Hillary Clintons private email is connected to a Clinton aide and part of a wider private email network used by associates of the Clinton family, Gotnews.com has learned.
In particular we can connect Justin Cooper, a former ghostwriter for Clinton Clinton and current senior aide in the Clintons influence peddling operation nexus.
Clinton has come under fire from the New York Times for illegally circumventing the federal records laws that require turning over emails and discourage the use of private email accounts.
Cooper traveled with Clinton extensively and helps the Clintons with their finances, business matters, public relations, politics, the Clinton Family Foundation and the Clinton Foundations initiatives as well as the Clinton Global Initiative, according to a fawning Wikipedia page. He is also on the board of the American University of Dubai.
Cooper also accompanied Clinton to North Korea when Clinton successfully secured the release of two American journalists, Laura Ling and Euna Lee, in August 2009. Did Clinton open his unsecured email in North Korea?
Another Clinton hand, Huma Abedin, was also involved with the consulting work on behalf of the Clintons while she worked for the State Department, according to the New York Times.
The revelation of personal and political intermixing suggests that the Clinton Inc. world is far more intertwined.
A tipster sent us this analysis earlier today.
Here are some basic details and the steps I took to find them about Hillarys email server. Also some comments/thoughts.
I initially decided to look into it when I saw Anil Dashs tweet about the MX Logic. As I mentioned on the phone, I had a client who had some issues with messages bouncing going into the MX Logic service before, so I was somewhat familiar with WHAT it was. It is a service owed and operated by McAfee that does SPAM filtering and virus/malware detection of inbound email. (I believe McAfee is now wholly owned by Intel.) In my client case, the MX Logic service front-ended a corporate Microsoft Exchange server; that got me wondering if that was in fact what was going on here (that there was an Exchange server sitting on in the internet somewhere vs using a hosted email solution like Office 365 or Google Apps). In IT circles, it is a pretty widely held belief that there are definite security downsides to running Exchange versus using a hosted solution.
So I started where Anil Dash tweeted, checking the DNS records using the dig command. It allows a user to poll the DNS zone for various records: MX (Mail eXchange), A (Address for Host), SOA (Start of Authority), etc. The initial finding showed that the zone and root record, clintonemail.com, was hosted at Network Solutions. Pretty much, you ask for hostname, any hostname, and it spits back the same IP address, 208.91.197.27 pretty common. It would NOT spit out a AXFR Zone Transfer, or the entire list of hosts.
I knew about the MX records pointing to MX Logic, so I wanted to see if there was maybe another mail server sitting out there accepting mail for the domain somewhere, similar to the setup I had seen before.
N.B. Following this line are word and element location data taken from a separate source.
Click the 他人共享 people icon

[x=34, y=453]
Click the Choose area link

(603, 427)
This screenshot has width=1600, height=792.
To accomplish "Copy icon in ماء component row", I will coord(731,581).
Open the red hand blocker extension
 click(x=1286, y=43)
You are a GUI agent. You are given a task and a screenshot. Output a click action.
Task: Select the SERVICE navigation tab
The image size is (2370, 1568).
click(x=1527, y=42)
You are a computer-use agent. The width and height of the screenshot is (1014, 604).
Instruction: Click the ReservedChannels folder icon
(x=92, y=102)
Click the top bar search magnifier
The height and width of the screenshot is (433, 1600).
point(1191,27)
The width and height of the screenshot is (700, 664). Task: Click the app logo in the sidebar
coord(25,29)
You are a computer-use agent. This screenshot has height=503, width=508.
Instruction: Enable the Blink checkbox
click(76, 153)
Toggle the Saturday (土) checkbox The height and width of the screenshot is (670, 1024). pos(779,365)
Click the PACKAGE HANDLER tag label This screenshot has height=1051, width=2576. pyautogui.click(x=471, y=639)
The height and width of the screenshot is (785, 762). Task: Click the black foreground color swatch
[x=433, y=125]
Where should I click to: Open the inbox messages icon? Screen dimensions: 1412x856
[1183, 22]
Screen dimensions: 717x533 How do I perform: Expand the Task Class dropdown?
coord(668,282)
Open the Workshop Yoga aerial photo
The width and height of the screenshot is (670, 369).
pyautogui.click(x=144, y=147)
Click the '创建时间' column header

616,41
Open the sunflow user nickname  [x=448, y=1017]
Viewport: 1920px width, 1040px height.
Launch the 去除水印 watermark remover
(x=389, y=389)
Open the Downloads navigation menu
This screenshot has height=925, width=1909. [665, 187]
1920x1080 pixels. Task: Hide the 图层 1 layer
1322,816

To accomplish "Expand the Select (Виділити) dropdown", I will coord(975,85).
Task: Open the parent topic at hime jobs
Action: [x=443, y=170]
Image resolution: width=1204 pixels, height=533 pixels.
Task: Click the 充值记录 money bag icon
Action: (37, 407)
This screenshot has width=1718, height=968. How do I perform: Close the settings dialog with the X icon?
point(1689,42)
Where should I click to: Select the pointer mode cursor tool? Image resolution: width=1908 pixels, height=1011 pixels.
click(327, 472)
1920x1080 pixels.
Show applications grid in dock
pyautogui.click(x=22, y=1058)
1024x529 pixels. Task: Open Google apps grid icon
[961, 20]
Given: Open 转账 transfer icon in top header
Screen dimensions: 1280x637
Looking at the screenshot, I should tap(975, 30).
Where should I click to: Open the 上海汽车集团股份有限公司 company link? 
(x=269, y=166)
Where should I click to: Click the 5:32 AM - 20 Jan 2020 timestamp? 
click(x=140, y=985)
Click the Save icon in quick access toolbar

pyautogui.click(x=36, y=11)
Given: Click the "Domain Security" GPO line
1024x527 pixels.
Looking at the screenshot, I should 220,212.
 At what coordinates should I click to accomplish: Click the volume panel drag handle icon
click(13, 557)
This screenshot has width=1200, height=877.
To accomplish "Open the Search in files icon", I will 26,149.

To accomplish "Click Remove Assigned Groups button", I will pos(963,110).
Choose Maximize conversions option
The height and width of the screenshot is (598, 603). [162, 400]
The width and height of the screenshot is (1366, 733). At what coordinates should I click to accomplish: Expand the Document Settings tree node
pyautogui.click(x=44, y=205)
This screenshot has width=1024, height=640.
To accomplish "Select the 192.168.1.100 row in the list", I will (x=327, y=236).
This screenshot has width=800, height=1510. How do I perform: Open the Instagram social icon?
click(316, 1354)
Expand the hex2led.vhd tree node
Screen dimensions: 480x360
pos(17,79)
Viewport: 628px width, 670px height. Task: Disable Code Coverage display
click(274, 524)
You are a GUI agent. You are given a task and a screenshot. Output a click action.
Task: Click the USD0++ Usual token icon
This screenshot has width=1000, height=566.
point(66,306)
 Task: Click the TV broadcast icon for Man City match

So I started probing www.clintonemail.com ftp.clintonemail.com remote office mail A HIT!
mail.clintonemail.com. 7200 IN A 64.94.172.146
It was the only host I could dream up with a different IP address. I probed that host a bit, gently, learning it was a Windows Server and that it was running Exchange, accepting connections on 80/HTTP, 443/HTTPS, and 143/IMAP. I did NOT attempt to communicate securely with the 993/IMAPSSL port, nor did I attempt a StartTLS session with 143 (to see if it kicked an IMAP connect up to an encrypted connection).
A traceroute of that IP address has it being hosted by a company called Internap Network Services. It is difficult to tell if it is a located host (a server sitting in their datacenter) or hosted (managed by them, and perhaps virtualized).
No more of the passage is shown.